Dom-Römer-Projekt, Saniertes Viertel in Frankfurt, Deutschland
Das Dom-Römer Projekt ist ein modernes Wohnviertel in Frankfurt, das sich zwischen Römerberg und Domplatz erstreckt. Es besteht aus 15 wiederaufgebauten Gebäuden und 20 neuen Strukturen mit traditioneller Architektur, dazu kommen Wohnungen, Geschäfte und Restaurants.
Nach der Zerstörung im Zweiten Weltkrieg wurde die Gegend von 1970 bis 1980 mit Brutalismus-Architektur überbaut. Eine umfassende Transformation begann 2012, um den mittelalterlichen Charakter wiederherzustellen.
Die Gebäude zeigen Elemente aus Gotik, Renaissance, Barock und Klassik, die Frankfurts historische Identität widerspiegeln. Man sieht überall detaillierte Fassaden und traditionelle Materialien, die das Viertel prägen.

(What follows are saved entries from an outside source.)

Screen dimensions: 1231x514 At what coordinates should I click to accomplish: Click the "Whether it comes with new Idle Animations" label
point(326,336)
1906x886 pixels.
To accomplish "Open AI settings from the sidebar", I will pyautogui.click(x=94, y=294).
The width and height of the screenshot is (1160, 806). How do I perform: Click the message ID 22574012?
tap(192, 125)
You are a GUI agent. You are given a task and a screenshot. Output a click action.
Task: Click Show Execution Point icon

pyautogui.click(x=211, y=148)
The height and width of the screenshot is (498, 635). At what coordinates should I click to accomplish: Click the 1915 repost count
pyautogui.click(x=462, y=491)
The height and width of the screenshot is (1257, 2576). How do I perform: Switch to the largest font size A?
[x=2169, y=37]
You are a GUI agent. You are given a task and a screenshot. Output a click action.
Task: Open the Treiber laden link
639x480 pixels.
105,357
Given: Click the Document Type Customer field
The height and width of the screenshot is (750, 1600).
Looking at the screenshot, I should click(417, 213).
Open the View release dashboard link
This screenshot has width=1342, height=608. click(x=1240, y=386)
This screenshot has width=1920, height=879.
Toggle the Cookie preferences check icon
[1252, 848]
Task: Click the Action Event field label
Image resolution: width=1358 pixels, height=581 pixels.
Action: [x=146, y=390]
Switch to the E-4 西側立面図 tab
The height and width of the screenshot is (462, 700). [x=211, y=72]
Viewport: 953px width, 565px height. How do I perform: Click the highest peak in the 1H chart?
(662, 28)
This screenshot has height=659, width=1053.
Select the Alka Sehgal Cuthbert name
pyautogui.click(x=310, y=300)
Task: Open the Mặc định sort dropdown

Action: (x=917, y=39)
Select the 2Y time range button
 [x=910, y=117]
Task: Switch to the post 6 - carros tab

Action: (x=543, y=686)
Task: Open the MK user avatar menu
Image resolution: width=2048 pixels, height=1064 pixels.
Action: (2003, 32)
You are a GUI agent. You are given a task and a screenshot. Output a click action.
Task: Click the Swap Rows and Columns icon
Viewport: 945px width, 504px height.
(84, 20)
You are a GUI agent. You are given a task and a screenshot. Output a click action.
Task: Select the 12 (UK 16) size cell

Besucher finden hier Wohnungen, Läden und Restaurants mit direktem Zugang zu umgebenden Plätzen. Das Viertel bietet auch einen archäologischen Garten mit römischen Überresten und ist leicht zu Fuß erreichbar.
Während der Planung konnten Bürger direkt mitgestalten und Einfluss auf Design-Entscheidungen nehmen. Diese Bürgerbeteiligung war für die gelungene Mischung aus historischer Authentizität und modernen städtischen Anforderungen entscheidend.